Da
un cielo livido, gravido di nubi, cadono larghe falde di neve. Il tenero
fogliame degli alberi è giallo, infreddolito, un vento umido scuote grossi
goccioloni dai rami. Ecco la neve si trasforma nelle ultime raffiche di
pioggia.
Inaspettato
si apre uno squarcio tra le nubi.

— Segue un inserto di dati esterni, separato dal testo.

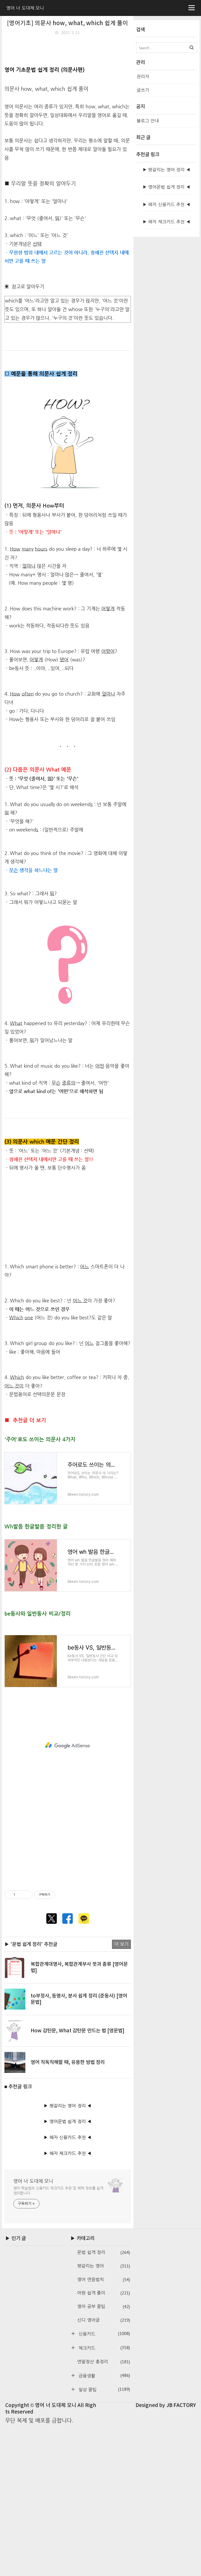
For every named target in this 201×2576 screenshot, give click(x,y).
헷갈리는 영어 (103, 2417)
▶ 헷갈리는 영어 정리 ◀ (67, 2256)
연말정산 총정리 (103, 2512)
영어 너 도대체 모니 (33, 2331)
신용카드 (103, 2484)
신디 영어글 (103, 2471)
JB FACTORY (181, 2556)
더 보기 (121, 2094)
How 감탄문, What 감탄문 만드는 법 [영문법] (77, 2181)
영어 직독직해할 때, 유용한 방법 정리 (68, 2213)
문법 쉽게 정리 (103, 2403)
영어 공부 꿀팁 (103, 2457)
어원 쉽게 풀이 (103, 2444)
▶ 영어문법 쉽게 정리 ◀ (67, 2272)
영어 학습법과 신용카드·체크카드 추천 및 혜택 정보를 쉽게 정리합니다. (58, 2341)
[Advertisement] (67, 77)
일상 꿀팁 (103, 2540)
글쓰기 (143, 90)
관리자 (143, 76)
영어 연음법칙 (103, 2430)
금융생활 (103, 2526)
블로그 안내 (148, 120)
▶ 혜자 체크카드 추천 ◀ (67, 2304)
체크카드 (103, 2498)
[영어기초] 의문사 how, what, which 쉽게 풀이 (67, 23)
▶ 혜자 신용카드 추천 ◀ (67, 2288)
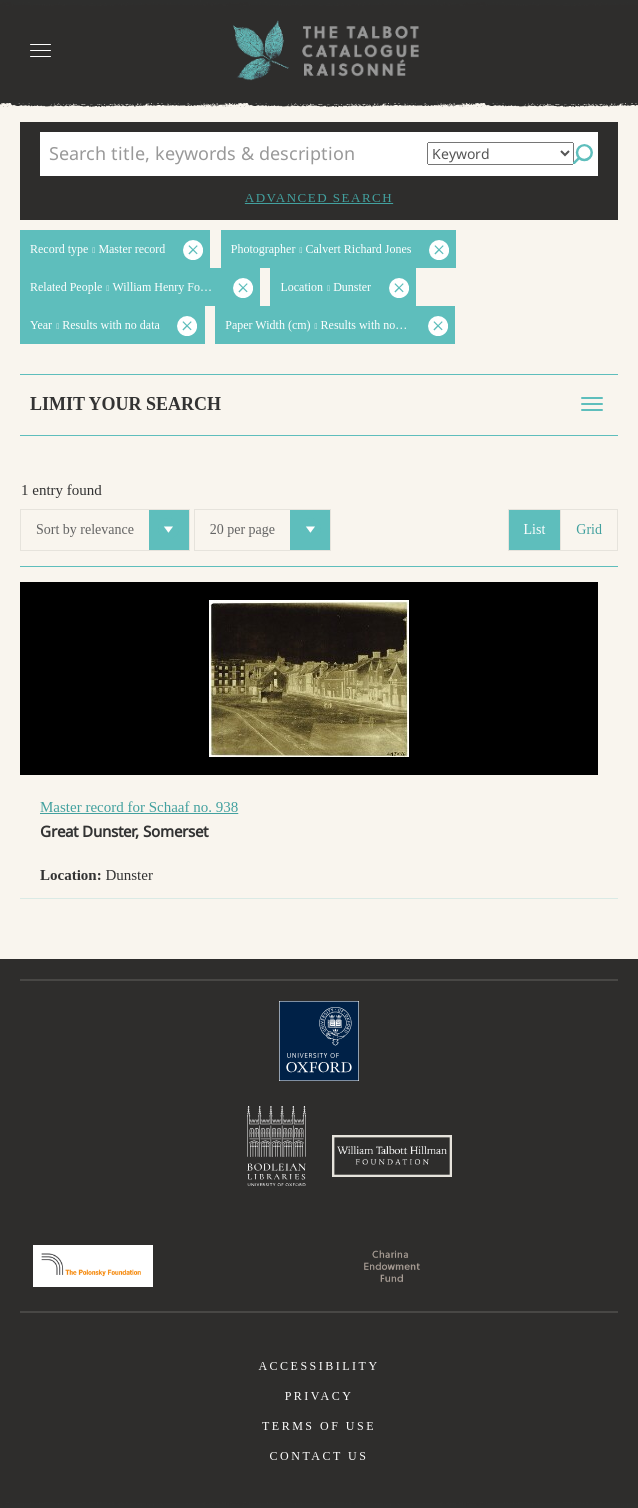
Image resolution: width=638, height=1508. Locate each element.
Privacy (319, 1396)
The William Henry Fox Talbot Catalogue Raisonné (319, 50)
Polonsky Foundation (93, 1266)
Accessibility (318, 1366)
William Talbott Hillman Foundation (392, 1156)
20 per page (270, 530)
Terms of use (319, 1426)
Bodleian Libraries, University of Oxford (276, 1146)
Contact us (319, 1456)
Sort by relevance (112, 530)
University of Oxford (319, 1041)
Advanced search (319, 197)
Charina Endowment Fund (392, 1266)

Per un attimo, come in un tondo
michelangiolesco tinto di lapislazzuli,
mi è parso di scorgere affacciato il padreterno, i capelli scarmigliati, la
barba arruffata e bagnata. Forse appena sveglio, la vescica ancora gonfia,
guardava questo livido sabato di primavera con
corrucciata maestà, indeciso se ripulire una volta per tutte il suo
cielo da questo scorazzare disordinato di nubi.
Allora,
con uno sbuffo annoiato delle gote, ha spinto i cavalloni in castigo ai quattro
angoli del cielo. Ha convocato poi il
vento del nord e ha ordinato con un
gesto distratto di asciugare il suo lenzuolo bianco, buttato attraverso il
cielo.
Così
un’aria tesa ha preso a soffiare sulla terra e il pallido disco del sole si
intravede attraverso il velo opaco d’un lenzuolo umido. La primavera soffre in
silenzio con i primi fiori intirizziti.
***
In
fondo agli orti coltivati, anche il Giorgio "Finanza" si è affacciato alla finestra della
sua baita con la barba arruffata, l’espressione del volto corrucciata. Sta
guardando perplesso le piantine ancora tenere, coperte da un velo di neve, che
sembrano galleggiare su un terreno impregnato d’acqua. Al limitare degli orti fuggono offesi tanti cristi con la croce in spalla.